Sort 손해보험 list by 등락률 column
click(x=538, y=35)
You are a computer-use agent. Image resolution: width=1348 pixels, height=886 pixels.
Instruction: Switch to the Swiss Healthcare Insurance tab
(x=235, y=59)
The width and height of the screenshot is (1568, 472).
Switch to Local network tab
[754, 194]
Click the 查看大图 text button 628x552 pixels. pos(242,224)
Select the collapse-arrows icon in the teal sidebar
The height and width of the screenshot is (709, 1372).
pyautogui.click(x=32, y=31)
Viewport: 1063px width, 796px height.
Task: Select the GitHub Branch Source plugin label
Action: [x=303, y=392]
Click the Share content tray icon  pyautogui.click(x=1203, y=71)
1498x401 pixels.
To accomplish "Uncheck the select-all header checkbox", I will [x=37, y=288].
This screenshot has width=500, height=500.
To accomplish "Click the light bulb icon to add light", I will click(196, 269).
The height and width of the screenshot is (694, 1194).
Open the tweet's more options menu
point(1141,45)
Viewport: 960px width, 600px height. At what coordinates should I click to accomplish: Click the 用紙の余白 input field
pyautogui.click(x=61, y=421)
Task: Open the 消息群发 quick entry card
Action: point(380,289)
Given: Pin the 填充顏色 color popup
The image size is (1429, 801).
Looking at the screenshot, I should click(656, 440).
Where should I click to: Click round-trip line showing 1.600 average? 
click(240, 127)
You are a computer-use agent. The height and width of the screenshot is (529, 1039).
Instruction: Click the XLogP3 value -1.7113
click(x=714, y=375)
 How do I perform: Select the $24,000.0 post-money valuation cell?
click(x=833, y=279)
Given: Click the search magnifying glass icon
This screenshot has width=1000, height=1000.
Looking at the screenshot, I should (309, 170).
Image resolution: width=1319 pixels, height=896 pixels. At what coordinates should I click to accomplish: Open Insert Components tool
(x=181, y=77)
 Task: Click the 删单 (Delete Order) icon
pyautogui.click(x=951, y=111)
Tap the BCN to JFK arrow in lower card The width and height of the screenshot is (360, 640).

□ □ □ □

• [TASK INSTRUCTIONS]
From the material above, copy every line that has the word "computer" in it.

• [REPLY TO THE EXERCISE]
You are a computer-use agent. Image resolution: width=1348 pixels, height=886 pixels.
You are a computer-use agent. The height and width of the screenshot is (529, 1039).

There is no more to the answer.